J. Joseph Curran, Jr. Attorney General
Kathryn M. Rowe Assistant Attorney General

_________________________ Jack Schwartz Chief Counsel Opinions Advice

[1] We note that, under the federal anti-kickback statute, advisory opinions on certain matters may be sought from the Secretary of Health and Human Services. 42 U.S.C. § 1320a-7d(b)(2). “Each advisory opinion issued by the Secretary shall be binding as to the Secretary and the party or parties requesting the opinion.” 42 U.S.C. § 1320a-7d(b)(4)(A).
[2] A “federal health care program” is defined as any plan or program that provides health benefits funded in whole or in part by the federal government, as well as any state health care program. 42 U.S.C. § 1320a-7b(f).
[4] It is clear that the safe harbor for sale of a practice does not apply to this situation, because it applies only when one practitioner is selling a practice to another practitioner and requires that the practitioner who is selling the practice not be in a professional position to make referrals to, or otherwise generate business for, the purchasing practitioner after one year from the date of the first agreement pertaining to the sale. 42 C.F.R. § 1001.952(e). Failure to fit within this or another regulatory safe harbor, however, does not necessarily mean that the statute is violated. 63 Fed. Reg. 1662 (January 9, 1998).
[5] A proposed safe harbor would allow arrangements under which an individual agrees to refer a patient to a practitioner for specialty services in return for an agreement on the part of the specialist to refer that patient back at a certain time or in certain circumstances. 58 Fed. Reg. 49008 (September 21, 1993). However, there may not be any actual payment between the parties unless they are members of the same group practice. As there is, in effect, a payment between the specialty care physicians and the primary care physicians, this safe harbor, even if adopted as a final regulation, would apply only if the practice is determined to be a group practice and that group practice is deemed to include specialists that provide care on a contractual basis.
[6] The statute also creates an exception for payments pursuant to a written agreement that places the physician at risk. 42 U.S.C. § 1320a-7b(b)(F). Because the specialty care physicians do not accept payments on a capitated basis, however, this exception is most likely not available.

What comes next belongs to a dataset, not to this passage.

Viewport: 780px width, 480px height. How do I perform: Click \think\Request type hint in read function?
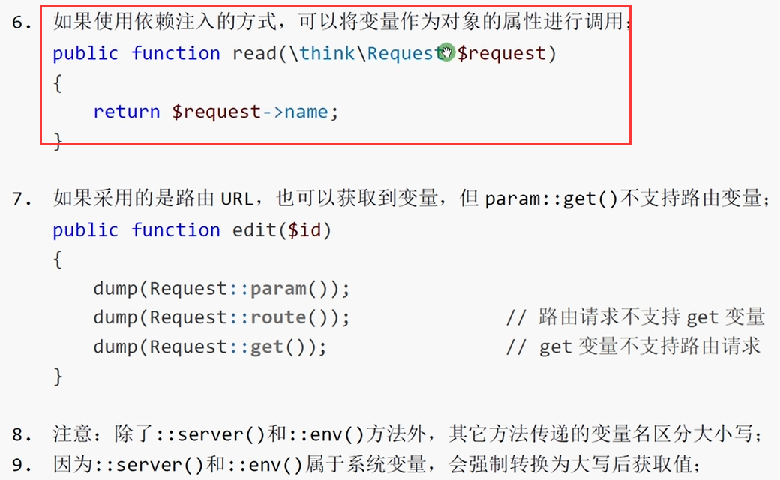click(365, 53)
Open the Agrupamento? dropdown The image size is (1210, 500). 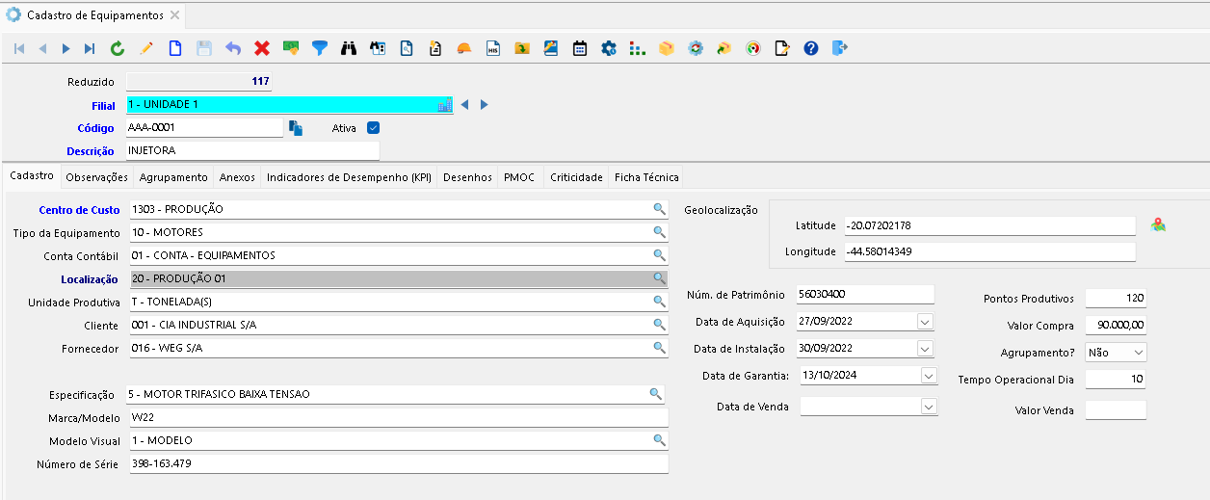(x=1138, y=353)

[7] The legislative history reflects that the statute was not intended to affect or supersede the anti-kickback laws. H. Conf. Rep. No. 101-386 at 856, reprinted in 1989 U.S.C.C.A.N. 3018, 3459.
[8] The “designated services” are: clinical laboratory services; physical therapy services; occupational therapy services; radiology services; radiation therapy services and supplies; durable medical equipment and supplies; parenteral and enteral nutrients, equipment and supplies; prosthetics, orthotics, and prosthetic devices and supplies; home health services; outpatient prescription drugs; and inpatient and outpatient hospital services. 42 U.S.C. § 1395nn(h)(6).
[9] The Inspector General concluded that these effects were most pronounced with clinical services, finding that physicians with ownership interests in laboratories ordered 45% more tests than physicians without ownership interests. Office of Inspector General, Report to Congress No. OA-12-88-01410, May 1989 reprinted in CCH Medicare and Medicaid Guide ¶ 37,838.
[10] This possible effect was noted by the Inspector General when making recommendations concerning self-referral in 1989. Office of Inspector General, Report to Congress No. OA-12-88-01410, May 1989.
[11] It is our view that when managed care company collects fees and then passes them on to the specialty care physicians after deducting its own fee, the remuneration is not from the managed care company rather but from the patient or the third-party payor.